Apesar de todo otimismo que vem sendo imposto pelos governantes brasileiros e nos Estados, o momento exigirá cuidados mais que especiais para romper a recessão econômica e as consequências diretas na geração de novos empregos e manutenção crescente das taxas de receitas dos cofres públicos.
Nessa hora difícil, cabe à união das entidades de classe, abertura de conversações com os movimentos produtivos e como nunca, um forte choque de gestão e de planejamento.
O setor produtivo rondoniense sempre seu mostras de estar acima da media nacional e em momentos mais preocupantes que o atual, mostrou competência em manter o crescimento econômico. O atual governo tem mostrado sensibilidade pública, usando através da SEDES, todas as ferramentas possíveis para manter o otimismo no setor produtivo, com ênfase ao microcrédito através do banco do povo, incrementos importantes para novos programas no setor primário do agronegócio, além de construir novas alternativas visando auxiliar os segmentos das micro e pequenas industrias, seja de alimentos, vestuário e agregação de valores a produção vinda do campo.
Os estados da federação que souber construir caminhos e alternativas em suas políticas públicas visando não deixar que a atual crise mundial atrapalhe o seu pleno crescimento industrial, agroindústria e comercial, sairá na frente do progresso nos anos vindouros.
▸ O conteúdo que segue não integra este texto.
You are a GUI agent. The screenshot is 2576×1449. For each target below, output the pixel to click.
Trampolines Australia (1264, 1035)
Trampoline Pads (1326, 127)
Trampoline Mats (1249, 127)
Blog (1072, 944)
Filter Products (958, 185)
A manutenção dos postos de trabalho gerados nos últimos anos nas agroindústrias rondonienses e nos pujantes comércios será uma tarefa árdua e deverá contar com total apoio do governador as suas secretárias ligadas aos setores produtivos e de incentivos fiscais.
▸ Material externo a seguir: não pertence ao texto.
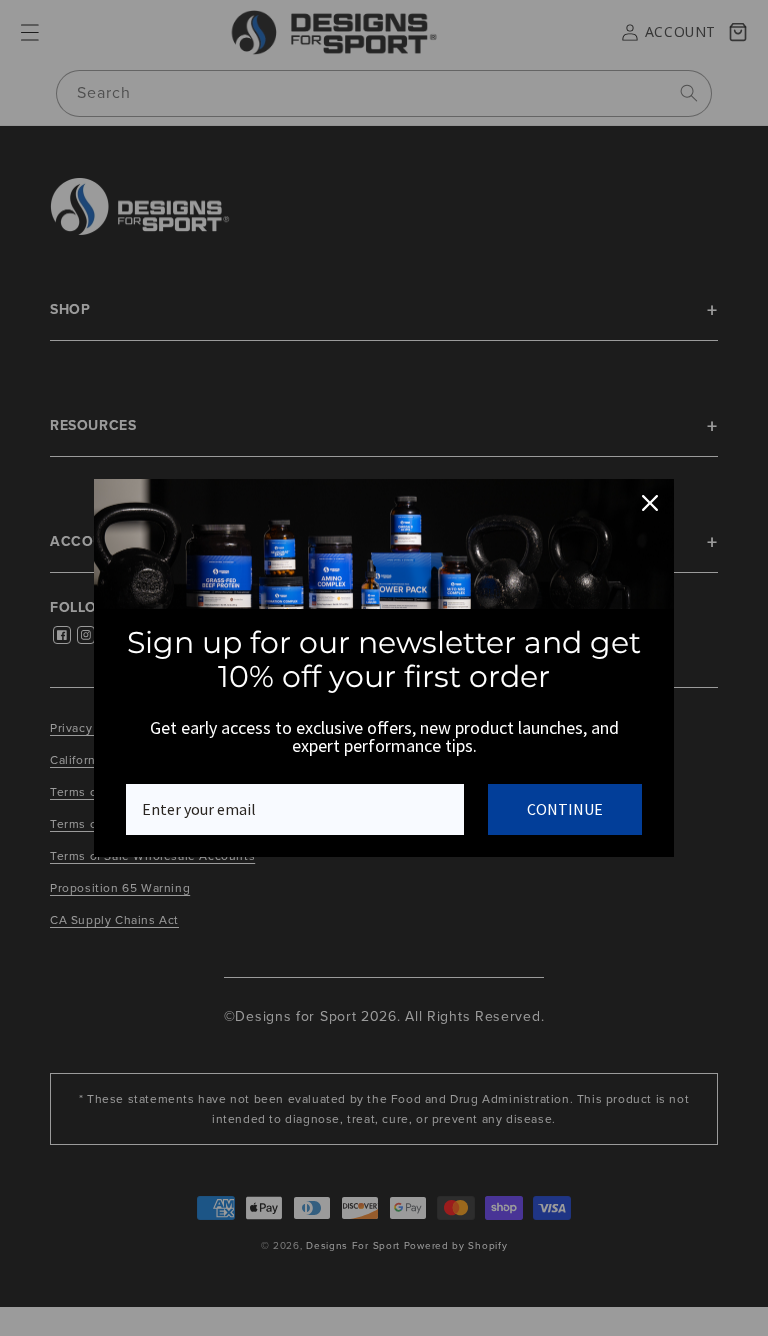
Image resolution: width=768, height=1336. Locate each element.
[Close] (650, 503)
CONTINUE (565, 809)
Rondônia apesar dos percalços momentâneos vivenciados nas últimas décadas ligadas ao setor industrial e agroindústria, com o período das crises energéticas e falta de infraestruturas em seus parques industriais nos vários municípios, soube romper os desafios, passo a passo e agora, conta com uma nova filosofia de gestão, abrindo diálogos, ouvido as críticas construtivas, reformulando a sua agenda positiva ao setor produtivo e chamando as lideranças empresariais para somar esforços para vencer a crise econômica mundial, com ousadia, dialogo e novos projetos.
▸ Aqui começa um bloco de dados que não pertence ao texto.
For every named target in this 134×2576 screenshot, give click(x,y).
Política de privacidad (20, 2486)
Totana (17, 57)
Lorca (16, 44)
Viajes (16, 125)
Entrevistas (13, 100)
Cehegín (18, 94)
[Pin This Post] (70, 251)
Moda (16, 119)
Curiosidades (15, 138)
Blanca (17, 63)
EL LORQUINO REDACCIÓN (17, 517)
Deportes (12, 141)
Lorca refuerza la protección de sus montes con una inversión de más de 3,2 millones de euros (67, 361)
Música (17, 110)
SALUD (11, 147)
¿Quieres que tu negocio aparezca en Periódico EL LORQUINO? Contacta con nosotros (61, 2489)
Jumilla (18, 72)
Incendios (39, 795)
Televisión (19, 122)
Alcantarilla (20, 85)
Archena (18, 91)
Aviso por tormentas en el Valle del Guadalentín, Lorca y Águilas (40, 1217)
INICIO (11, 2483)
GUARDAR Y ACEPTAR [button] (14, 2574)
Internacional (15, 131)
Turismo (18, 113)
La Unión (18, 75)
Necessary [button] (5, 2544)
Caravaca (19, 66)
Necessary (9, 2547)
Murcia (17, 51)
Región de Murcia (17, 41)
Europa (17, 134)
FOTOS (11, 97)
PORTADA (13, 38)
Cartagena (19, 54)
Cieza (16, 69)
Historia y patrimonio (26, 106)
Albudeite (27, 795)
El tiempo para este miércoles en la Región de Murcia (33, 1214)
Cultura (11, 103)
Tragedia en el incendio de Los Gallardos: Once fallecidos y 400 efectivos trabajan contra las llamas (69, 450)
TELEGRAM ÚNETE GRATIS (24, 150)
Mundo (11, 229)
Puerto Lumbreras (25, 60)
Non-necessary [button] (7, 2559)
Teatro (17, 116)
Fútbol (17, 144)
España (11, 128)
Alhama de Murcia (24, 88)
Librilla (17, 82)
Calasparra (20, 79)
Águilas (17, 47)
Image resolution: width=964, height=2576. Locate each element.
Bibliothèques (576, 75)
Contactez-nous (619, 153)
O momento delicado da economia mundial, com reflexos diretos nos mercados produtivos brasileiros, exige de todos os empreendedores reflexões, novos planejamentos e ousadias de negócios, que somado as medidas do governo federal e do Estado de Rondônia, certamente permitirá dar um salto positivo no progresso regional.
As críticas que não estiverem acompanhadas de sugestões construtivas só atrapalhará o pleno desenvolvimento regional. O momento é unir todos os segmentos em projetos e programas que traga crescimento na geração de novos empregos e acima de tudo, manutenção da atual força econômica que representa atualmente Rondônia no cenário da Amazônia Legal e até brasileira, em suas balanças comerciais de exportação.
Acredito, pelos meus conhecimentos da administração pública, que Rondônia esta muito bem preparada para apoiar o setor produtivo nesse momento de preocupação econômica mundial. Com um novo planejamento e gestão publica, governo do estado, prefeituras e empresas de economia mista deverá fechar as torneiras dos desperdícios do dinheiro público, além de racionalizar como nunca os gastos com a manutenção das máquinas administrativas, (secretárias), mesmo sendo um ano atípico, com eleições municipais e muita pressão política.